* _TASK STATEMENT_
Copy out the lines below from the one containing "Given: Click the orange star beside Maiyah" through the final line, both included, without the pictures.

* _Dataset entries_

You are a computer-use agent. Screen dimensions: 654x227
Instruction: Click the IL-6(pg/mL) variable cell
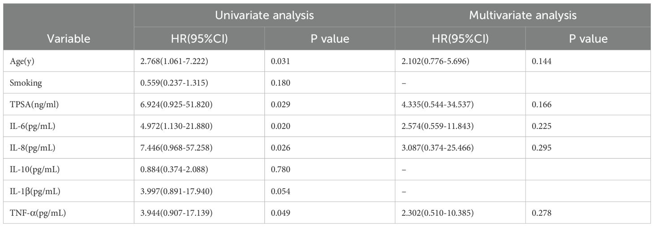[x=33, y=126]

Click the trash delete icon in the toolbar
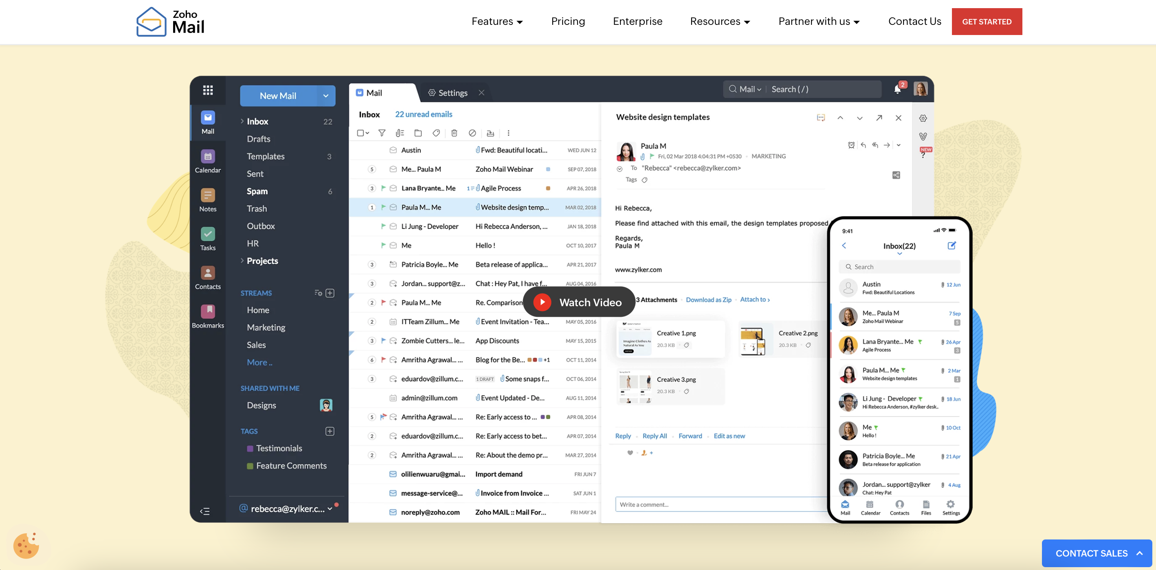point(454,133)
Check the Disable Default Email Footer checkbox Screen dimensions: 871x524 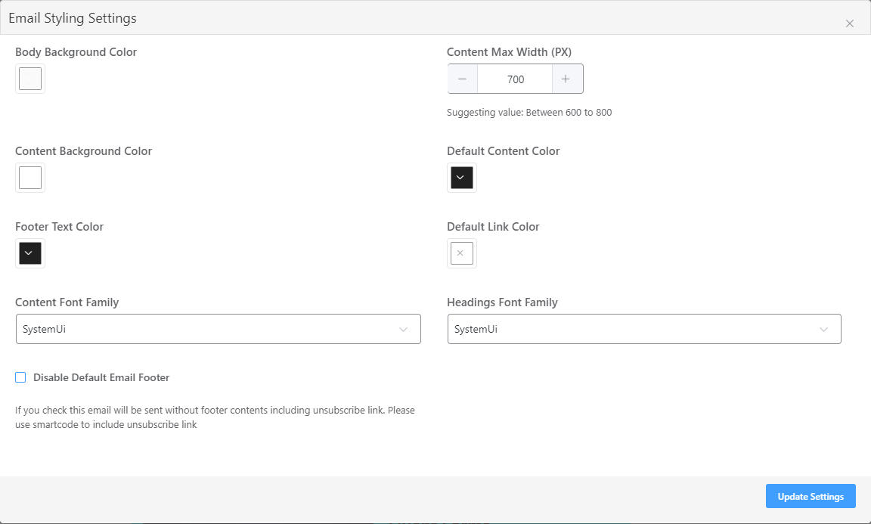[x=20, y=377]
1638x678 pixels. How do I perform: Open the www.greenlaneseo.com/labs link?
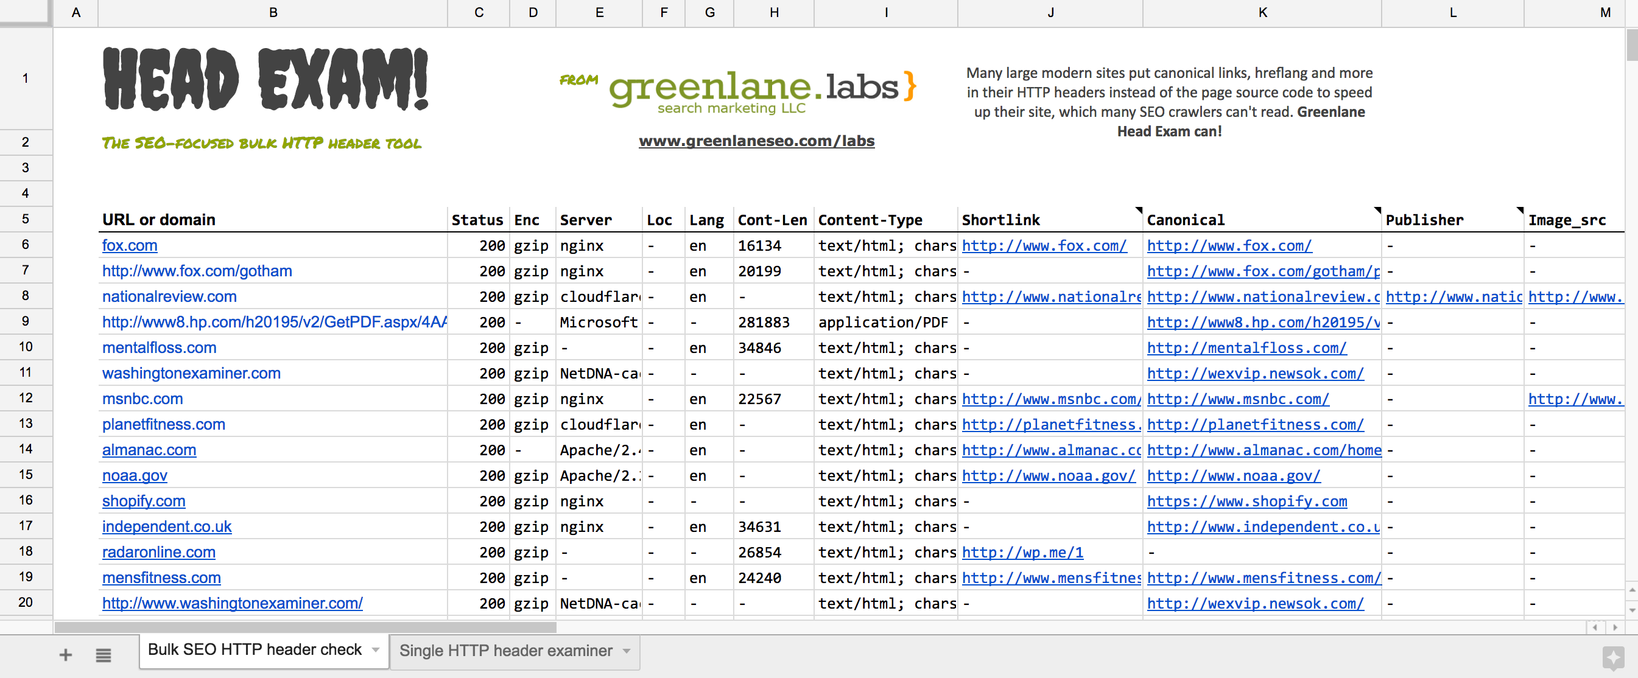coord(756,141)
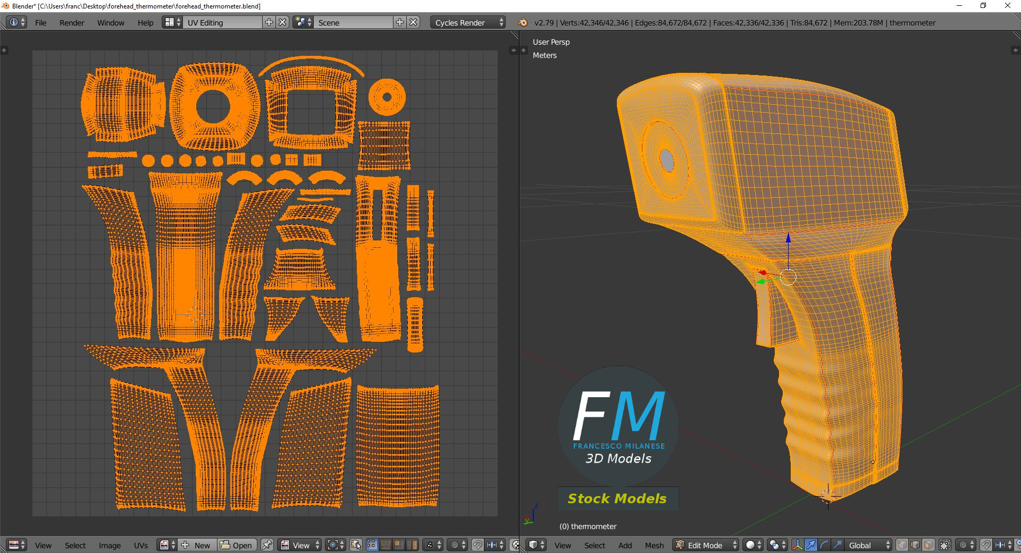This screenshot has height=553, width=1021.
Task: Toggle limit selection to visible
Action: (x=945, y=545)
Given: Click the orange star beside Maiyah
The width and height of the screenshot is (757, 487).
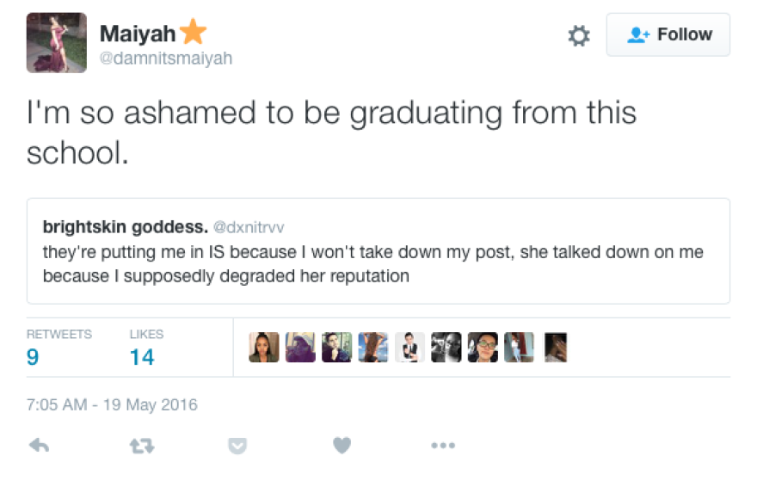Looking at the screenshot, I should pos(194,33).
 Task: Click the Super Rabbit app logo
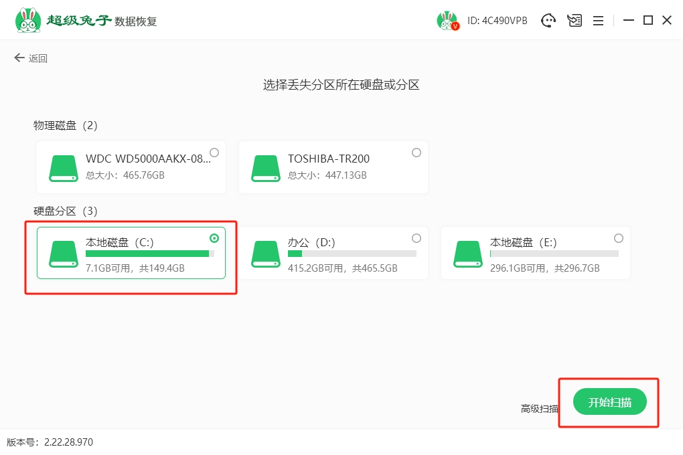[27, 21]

* _SOLUTION TO THIS PROBLEM_
Given: Click the orange star beside Maiyah
The width and height of the screenshot is (757, 487).
Looking at the screenshot, I should pos(194,33).
 Task: Click the Super Rabbit app logo
[27, 21]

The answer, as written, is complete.